Minocycline modulates antigen-specific CTL activity through inactivation of mononuclear phagocytes in patients with HTLV-I associated neurologic disease

Background: The activation of mononuclear phagocytes (MPs), including monocytes, macrophages and dendritic cells, contributes to central nervous system inflammation in various neurological diseases. In HTLV-I-associated myelopathy/tropical spastic paraparesis (HAM/TSP), MPs are reservoirs of HTLV-I, and induce proinflammatory cytokines and excess T cell responses. The virus-infected or activated MPs may play a role in immuneregulation and disease progression in patients with HTLV-I-associated neurological diseases.

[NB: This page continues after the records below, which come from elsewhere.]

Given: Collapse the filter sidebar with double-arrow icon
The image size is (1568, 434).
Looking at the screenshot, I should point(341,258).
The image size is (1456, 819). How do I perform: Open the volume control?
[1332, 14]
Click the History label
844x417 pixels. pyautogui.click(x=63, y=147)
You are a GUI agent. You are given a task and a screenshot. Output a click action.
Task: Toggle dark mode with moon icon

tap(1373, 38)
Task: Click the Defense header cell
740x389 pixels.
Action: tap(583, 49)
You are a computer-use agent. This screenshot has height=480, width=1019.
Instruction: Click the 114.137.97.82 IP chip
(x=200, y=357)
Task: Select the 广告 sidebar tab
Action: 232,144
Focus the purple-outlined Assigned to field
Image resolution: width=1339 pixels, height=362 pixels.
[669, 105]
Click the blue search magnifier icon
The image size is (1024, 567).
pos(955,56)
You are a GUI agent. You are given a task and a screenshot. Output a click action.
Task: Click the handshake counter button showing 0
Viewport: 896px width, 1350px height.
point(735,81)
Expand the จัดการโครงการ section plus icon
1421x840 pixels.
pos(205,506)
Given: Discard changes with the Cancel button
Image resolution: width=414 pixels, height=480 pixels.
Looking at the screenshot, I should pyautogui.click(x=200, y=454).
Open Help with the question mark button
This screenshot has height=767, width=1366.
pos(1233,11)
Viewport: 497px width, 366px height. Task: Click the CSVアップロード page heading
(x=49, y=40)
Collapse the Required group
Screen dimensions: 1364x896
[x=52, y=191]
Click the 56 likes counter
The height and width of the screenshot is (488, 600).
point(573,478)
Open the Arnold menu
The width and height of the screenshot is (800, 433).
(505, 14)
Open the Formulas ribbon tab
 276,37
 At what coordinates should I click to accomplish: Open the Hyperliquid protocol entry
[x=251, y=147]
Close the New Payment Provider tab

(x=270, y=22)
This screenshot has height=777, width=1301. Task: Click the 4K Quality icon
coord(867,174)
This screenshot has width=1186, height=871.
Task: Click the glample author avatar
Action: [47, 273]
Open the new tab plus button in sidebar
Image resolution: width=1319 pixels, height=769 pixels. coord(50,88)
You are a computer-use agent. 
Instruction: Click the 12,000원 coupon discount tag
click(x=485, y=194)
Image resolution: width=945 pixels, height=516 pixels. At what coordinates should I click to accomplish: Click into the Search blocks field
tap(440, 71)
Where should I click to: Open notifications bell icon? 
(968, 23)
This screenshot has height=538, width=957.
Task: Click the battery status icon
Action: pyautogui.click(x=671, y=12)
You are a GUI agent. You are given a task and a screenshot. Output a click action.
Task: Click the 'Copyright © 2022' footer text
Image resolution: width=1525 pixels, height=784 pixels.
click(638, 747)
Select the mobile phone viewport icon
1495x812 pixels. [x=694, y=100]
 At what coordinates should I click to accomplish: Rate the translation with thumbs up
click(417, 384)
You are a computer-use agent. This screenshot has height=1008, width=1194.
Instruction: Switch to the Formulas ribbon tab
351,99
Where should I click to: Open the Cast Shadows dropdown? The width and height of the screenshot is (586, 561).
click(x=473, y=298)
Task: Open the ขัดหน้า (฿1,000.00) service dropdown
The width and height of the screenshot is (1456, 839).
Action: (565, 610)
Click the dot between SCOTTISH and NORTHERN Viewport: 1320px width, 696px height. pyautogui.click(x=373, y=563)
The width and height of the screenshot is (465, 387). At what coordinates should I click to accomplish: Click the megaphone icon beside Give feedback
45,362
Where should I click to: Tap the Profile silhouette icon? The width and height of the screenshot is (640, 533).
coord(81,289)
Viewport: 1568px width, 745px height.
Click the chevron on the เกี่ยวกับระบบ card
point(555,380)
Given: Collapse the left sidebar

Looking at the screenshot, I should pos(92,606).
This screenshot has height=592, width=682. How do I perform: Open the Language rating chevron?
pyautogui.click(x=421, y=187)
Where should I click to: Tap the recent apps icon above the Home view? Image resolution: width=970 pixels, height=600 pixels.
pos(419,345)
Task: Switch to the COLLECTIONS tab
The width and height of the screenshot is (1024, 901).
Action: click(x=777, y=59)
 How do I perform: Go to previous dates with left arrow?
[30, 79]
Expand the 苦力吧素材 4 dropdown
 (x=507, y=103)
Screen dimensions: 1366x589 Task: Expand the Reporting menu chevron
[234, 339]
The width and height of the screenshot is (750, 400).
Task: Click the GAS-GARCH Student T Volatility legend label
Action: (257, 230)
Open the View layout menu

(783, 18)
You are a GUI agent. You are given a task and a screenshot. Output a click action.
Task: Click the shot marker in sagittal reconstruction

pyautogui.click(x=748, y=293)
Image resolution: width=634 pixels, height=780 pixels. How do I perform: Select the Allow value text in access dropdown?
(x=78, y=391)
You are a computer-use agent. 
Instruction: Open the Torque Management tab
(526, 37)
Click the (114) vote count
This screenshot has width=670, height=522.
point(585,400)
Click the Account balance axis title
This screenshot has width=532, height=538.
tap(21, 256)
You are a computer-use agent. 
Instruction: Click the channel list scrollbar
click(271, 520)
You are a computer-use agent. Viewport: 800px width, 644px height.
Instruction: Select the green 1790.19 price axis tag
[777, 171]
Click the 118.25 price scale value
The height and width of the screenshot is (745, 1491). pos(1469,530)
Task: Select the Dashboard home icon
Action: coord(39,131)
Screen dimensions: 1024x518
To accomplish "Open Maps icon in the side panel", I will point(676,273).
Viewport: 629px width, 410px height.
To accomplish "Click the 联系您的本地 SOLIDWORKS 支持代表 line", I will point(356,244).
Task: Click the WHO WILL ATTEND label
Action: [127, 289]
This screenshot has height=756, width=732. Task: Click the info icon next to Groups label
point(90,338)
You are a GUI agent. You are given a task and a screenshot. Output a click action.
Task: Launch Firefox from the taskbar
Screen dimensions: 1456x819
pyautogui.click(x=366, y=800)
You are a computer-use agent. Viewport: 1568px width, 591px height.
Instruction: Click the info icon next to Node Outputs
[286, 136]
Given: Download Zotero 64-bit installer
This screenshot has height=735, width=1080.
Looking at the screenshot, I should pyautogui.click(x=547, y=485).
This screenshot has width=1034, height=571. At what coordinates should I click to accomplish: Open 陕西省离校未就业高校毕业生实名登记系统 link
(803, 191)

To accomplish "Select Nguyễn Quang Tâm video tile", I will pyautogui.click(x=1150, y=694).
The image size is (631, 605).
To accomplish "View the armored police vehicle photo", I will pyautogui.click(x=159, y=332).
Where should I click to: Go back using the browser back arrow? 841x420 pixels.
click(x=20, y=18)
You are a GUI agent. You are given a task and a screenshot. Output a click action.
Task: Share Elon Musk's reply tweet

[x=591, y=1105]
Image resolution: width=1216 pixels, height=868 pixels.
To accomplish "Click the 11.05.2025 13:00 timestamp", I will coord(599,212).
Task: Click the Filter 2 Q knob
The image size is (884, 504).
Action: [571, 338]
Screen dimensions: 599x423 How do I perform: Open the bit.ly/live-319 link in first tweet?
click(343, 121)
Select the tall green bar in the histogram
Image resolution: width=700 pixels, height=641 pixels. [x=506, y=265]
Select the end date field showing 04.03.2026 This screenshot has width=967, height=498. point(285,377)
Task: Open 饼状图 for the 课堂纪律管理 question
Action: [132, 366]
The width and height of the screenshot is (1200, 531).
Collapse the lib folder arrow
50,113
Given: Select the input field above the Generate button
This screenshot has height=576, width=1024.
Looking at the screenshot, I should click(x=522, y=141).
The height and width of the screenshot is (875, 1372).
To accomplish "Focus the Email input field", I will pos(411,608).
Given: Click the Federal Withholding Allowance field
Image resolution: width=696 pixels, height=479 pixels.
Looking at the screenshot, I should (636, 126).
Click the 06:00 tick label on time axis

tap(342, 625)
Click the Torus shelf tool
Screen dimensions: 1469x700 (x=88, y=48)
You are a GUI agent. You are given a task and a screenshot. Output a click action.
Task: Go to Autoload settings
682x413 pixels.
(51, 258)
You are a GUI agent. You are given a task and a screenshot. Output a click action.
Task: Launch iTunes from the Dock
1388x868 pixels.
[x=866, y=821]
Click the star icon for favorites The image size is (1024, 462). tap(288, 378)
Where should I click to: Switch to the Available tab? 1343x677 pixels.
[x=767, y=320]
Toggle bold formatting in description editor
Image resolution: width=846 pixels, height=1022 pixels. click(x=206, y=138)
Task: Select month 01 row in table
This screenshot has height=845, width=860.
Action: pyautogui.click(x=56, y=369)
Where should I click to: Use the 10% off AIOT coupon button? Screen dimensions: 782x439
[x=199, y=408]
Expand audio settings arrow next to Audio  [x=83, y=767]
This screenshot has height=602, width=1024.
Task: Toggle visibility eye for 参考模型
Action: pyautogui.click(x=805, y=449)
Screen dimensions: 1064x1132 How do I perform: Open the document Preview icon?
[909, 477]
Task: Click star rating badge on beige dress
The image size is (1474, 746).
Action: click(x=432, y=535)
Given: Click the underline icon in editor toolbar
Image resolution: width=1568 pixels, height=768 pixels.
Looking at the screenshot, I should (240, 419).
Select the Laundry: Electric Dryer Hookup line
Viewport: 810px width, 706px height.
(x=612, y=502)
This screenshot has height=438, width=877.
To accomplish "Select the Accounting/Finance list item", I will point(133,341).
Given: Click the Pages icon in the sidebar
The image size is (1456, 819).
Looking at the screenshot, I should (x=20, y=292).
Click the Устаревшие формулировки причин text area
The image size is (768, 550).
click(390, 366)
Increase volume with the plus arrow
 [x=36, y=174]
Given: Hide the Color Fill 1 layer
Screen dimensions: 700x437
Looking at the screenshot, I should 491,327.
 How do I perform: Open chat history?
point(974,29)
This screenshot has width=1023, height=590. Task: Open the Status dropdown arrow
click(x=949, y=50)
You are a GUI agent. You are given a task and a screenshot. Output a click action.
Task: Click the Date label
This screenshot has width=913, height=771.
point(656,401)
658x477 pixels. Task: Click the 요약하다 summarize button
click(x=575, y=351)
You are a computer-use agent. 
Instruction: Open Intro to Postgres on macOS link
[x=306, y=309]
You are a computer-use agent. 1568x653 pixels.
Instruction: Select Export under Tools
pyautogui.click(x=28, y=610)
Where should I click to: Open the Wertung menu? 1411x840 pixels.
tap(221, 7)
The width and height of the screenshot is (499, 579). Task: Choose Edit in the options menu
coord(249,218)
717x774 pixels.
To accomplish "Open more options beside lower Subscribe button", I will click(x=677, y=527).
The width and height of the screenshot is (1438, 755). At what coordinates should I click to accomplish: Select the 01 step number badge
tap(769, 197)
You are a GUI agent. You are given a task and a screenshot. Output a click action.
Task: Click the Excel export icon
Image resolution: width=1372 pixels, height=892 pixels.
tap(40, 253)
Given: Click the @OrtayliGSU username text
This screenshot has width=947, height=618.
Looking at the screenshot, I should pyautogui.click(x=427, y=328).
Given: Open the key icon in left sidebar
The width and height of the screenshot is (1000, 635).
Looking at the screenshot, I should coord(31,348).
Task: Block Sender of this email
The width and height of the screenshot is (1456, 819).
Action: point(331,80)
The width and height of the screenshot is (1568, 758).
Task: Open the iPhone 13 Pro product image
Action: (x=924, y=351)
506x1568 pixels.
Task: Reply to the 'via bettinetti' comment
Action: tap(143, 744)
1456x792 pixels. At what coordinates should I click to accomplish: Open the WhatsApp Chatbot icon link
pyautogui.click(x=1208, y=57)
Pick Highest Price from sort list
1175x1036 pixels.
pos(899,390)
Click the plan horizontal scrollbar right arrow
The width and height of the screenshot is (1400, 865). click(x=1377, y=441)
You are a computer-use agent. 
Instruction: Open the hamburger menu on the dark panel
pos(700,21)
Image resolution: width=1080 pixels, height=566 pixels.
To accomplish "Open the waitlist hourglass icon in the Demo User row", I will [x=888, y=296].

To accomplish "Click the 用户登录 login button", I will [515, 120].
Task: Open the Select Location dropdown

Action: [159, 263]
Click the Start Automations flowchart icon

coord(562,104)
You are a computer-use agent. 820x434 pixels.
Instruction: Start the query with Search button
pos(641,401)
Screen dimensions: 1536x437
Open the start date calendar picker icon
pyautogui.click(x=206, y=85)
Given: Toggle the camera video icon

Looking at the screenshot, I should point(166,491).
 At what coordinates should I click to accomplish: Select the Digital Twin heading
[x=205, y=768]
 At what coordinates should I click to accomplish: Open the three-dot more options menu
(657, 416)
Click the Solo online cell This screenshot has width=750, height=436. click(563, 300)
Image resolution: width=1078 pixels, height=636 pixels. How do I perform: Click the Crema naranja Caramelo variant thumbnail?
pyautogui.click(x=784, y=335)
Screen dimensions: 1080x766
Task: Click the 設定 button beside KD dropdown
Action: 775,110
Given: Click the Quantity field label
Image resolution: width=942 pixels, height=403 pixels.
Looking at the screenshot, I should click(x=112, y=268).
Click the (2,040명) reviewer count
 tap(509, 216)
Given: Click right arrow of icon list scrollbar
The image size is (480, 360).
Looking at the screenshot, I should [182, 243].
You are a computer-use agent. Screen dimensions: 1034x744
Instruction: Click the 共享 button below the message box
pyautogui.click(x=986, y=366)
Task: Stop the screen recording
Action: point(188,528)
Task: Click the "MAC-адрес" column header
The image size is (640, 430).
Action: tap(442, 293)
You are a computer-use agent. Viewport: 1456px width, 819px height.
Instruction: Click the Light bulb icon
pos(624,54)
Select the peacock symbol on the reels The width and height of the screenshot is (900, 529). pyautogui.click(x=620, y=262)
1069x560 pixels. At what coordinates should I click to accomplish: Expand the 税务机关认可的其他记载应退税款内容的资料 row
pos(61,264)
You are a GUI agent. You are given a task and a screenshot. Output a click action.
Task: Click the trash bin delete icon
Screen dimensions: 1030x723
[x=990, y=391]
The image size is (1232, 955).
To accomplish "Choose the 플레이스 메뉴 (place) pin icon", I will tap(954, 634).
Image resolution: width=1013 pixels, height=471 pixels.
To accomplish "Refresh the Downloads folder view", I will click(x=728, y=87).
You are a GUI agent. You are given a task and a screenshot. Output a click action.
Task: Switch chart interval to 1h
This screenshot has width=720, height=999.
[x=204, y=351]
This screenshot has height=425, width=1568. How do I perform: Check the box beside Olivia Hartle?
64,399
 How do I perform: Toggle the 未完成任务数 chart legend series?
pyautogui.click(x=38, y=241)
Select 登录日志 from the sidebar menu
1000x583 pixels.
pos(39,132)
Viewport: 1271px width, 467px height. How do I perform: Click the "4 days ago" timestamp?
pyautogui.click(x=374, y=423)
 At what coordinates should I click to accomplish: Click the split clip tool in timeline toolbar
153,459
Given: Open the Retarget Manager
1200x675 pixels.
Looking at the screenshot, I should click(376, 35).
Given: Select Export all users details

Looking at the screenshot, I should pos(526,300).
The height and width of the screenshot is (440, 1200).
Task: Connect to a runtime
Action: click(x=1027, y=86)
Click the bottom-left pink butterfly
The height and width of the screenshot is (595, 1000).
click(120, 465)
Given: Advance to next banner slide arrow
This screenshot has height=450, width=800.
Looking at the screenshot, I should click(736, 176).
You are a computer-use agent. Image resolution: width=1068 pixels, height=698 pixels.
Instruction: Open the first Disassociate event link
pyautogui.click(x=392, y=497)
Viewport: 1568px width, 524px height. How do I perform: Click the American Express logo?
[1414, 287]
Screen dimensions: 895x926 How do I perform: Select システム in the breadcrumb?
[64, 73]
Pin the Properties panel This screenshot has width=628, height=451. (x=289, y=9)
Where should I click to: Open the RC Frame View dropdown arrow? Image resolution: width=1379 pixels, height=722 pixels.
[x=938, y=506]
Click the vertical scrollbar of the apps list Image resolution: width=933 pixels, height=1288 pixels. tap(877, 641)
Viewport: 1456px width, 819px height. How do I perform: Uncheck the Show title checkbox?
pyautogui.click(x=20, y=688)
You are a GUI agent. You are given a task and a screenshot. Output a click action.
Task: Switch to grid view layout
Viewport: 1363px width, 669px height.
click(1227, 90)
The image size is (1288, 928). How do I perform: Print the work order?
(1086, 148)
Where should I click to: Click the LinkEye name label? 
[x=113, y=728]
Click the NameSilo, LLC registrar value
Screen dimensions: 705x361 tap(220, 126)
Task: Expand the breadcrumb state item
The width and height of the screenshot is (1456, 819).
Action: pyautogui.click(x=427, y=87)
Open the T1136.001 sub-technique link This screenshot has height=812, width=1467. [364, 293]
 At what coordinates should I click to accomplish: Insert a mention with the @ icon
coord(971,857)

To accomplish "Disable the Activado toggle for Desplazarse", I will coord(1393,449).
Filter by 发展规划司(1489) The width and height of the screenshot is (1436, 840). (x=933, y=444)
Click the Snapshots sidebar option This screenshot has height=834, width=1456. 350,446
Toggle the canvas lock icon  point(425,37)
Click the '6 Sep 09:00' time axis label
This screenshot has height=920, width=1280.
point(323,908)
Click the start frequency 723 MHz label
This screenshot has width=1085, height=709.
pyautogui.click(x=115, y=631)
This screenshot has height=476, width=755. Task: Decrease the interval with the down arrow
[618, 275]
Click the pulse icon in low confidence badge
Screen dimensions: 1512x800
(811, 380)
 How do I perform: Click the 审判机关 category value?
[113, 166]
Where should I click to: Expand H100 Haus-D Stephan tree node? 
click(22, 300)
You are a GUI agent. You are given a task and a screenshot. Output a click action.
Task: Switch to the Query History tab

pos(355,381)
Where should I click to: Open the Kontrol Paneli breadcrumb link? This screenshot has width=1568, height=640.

Results: Phenotypic analysis of CD14(+) monocytes in HAM/TSP patients demonstrated high expression of CX(3)CR1 and HLA-DR in CD14(low)CD16(+) monocytes, compared to healthy normal donors (NDs) and asymptomatic carriers (ACs), and the production of TNF-alpha and IL-1 beta in cultured CD14(+) cells of HAM/TSP patients. CD14(+) cells of HAM/TSP patients also showed acceleration of HTLV-I Tax expression in CD4(+) T cells. Minocycline, an inhibitor of activated MPs, decreased TNF-alpha expression in CD14(+) cells and IL-1 beta release in PBMCs of HAM/TSP patients. Minocycline significantly inhibited spontaneous lymphoproliferation and degranulation/IFN-gamma expression in CD8(+) T cells of HAM/TSP patients. Treatment of minocycline also inhibited IFN-gamma expression in CD8(+) T cells of HAM/TSP patients after Tax11-19 stimulation and downregulated MHC class I expression in CD14(+) cells. Conclusion: These results demonstrate that minocycline directly inhibits the activated MPs and that the downregulation of MP function can modulate CD8(+) T cells function in HAM/TSP patients. It is suggested that activated MPs may be a therapeutic target for clinical intervention in HAM/TSP.